▸ **About this exercise**:
Work out how many lines in the data below contain the string "agent", and reply with that figure alone.

[[ Raw data open ]]

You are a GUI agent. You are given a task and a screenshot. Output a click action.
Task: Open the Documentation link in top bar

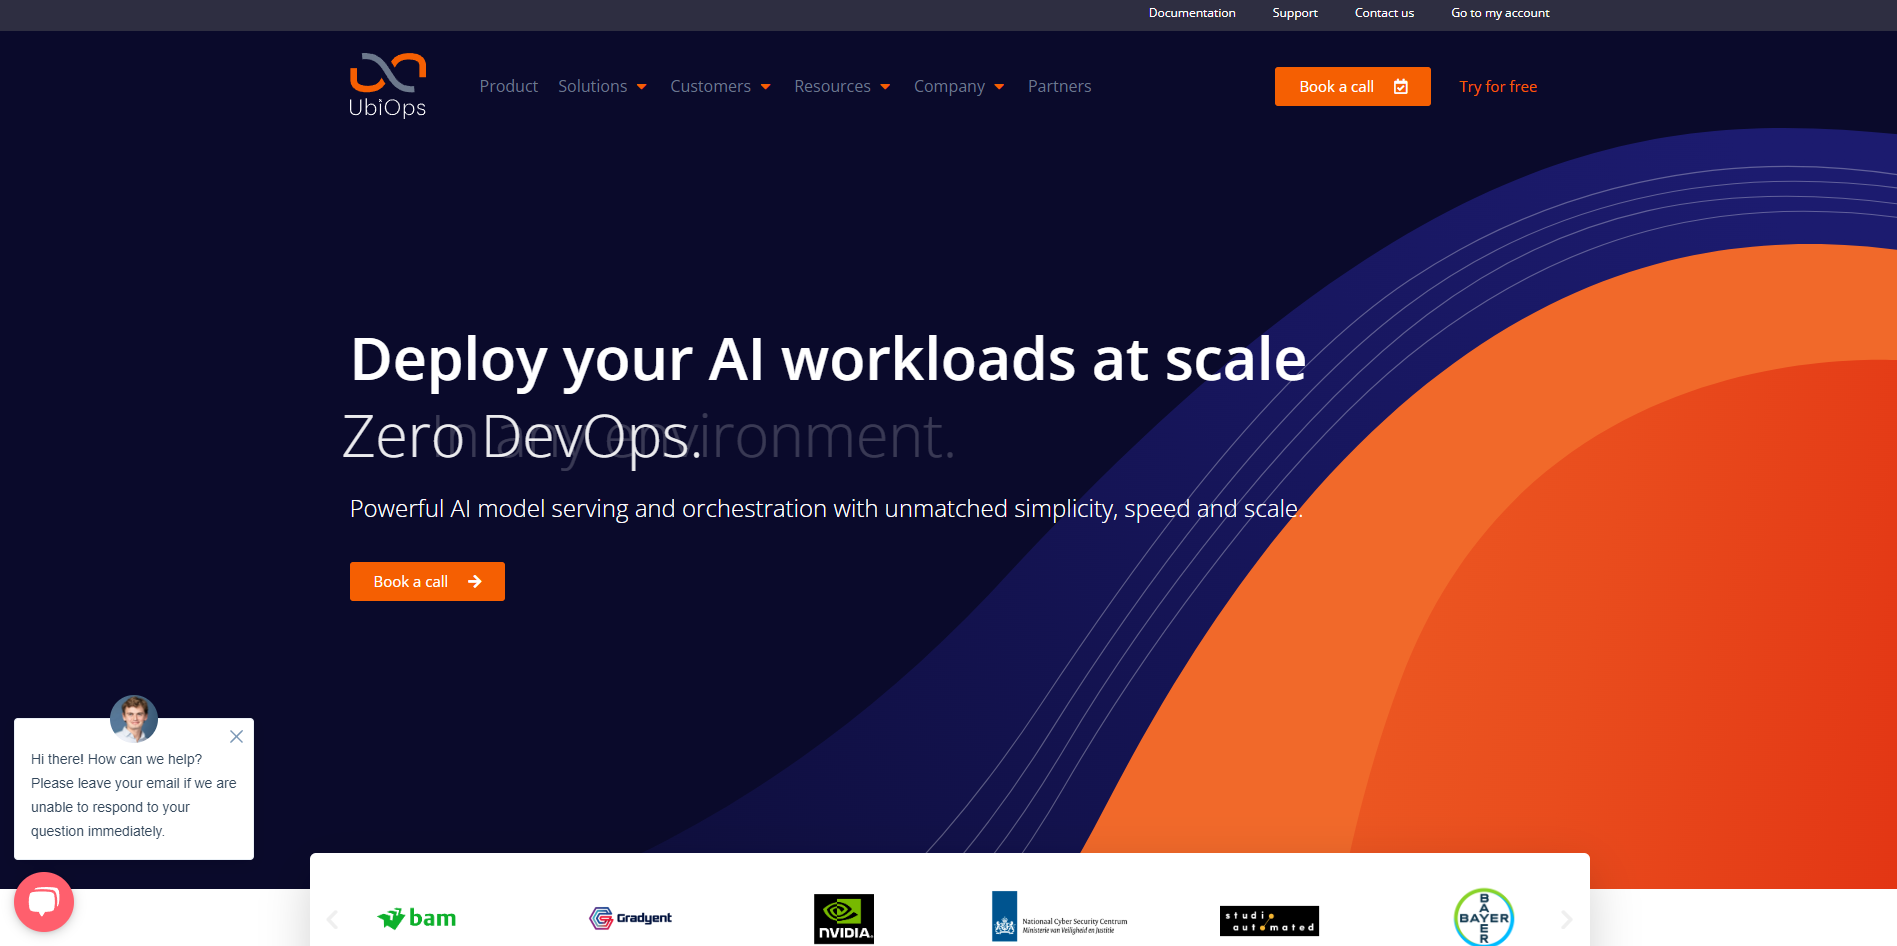[x=1191, y=13]
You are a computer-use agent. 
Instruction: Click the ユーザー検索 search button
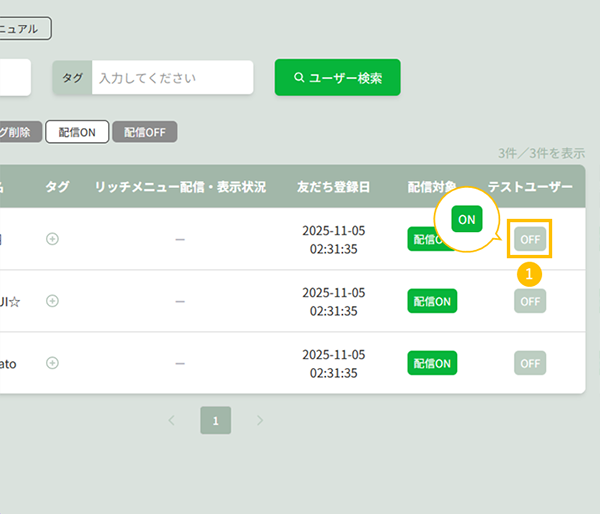pyautogui.click(x=337, y=77)

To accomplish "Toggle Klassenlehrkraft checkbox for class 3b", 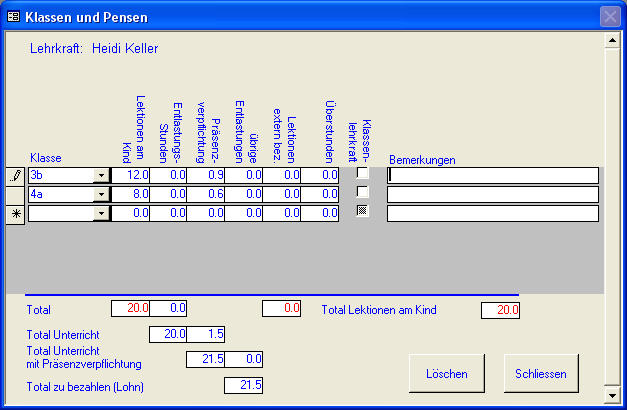I will click(363, 174).
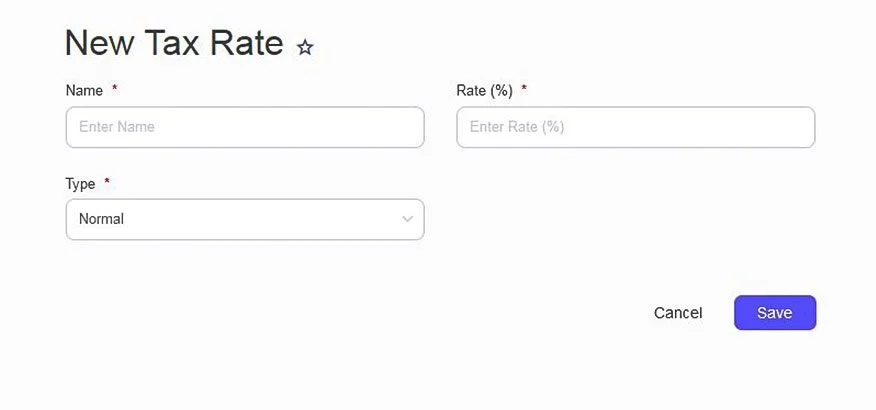Expand the dropdown showing Normal

pyautogui.click(x=245, y=219)
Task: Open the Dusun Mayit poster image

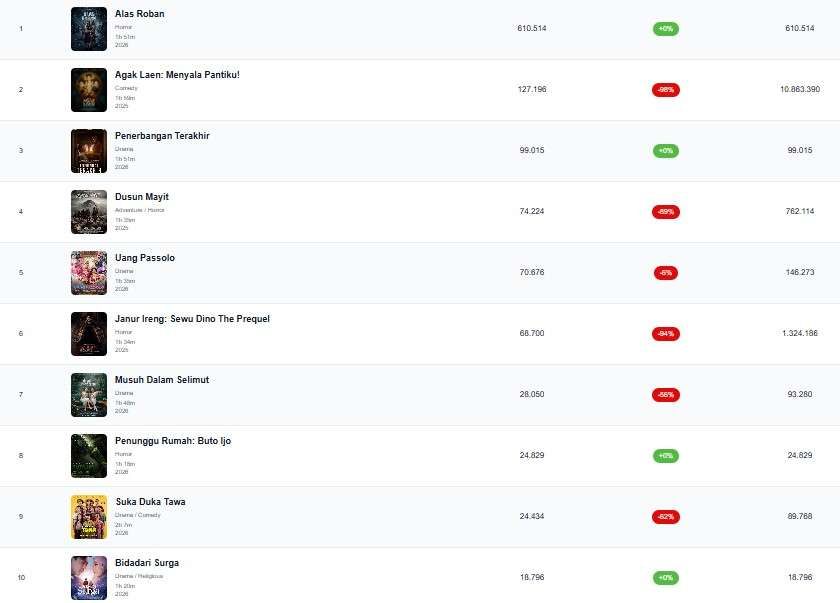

[[ Raw data closed ]]

▸ **Reply to the exercise**:
2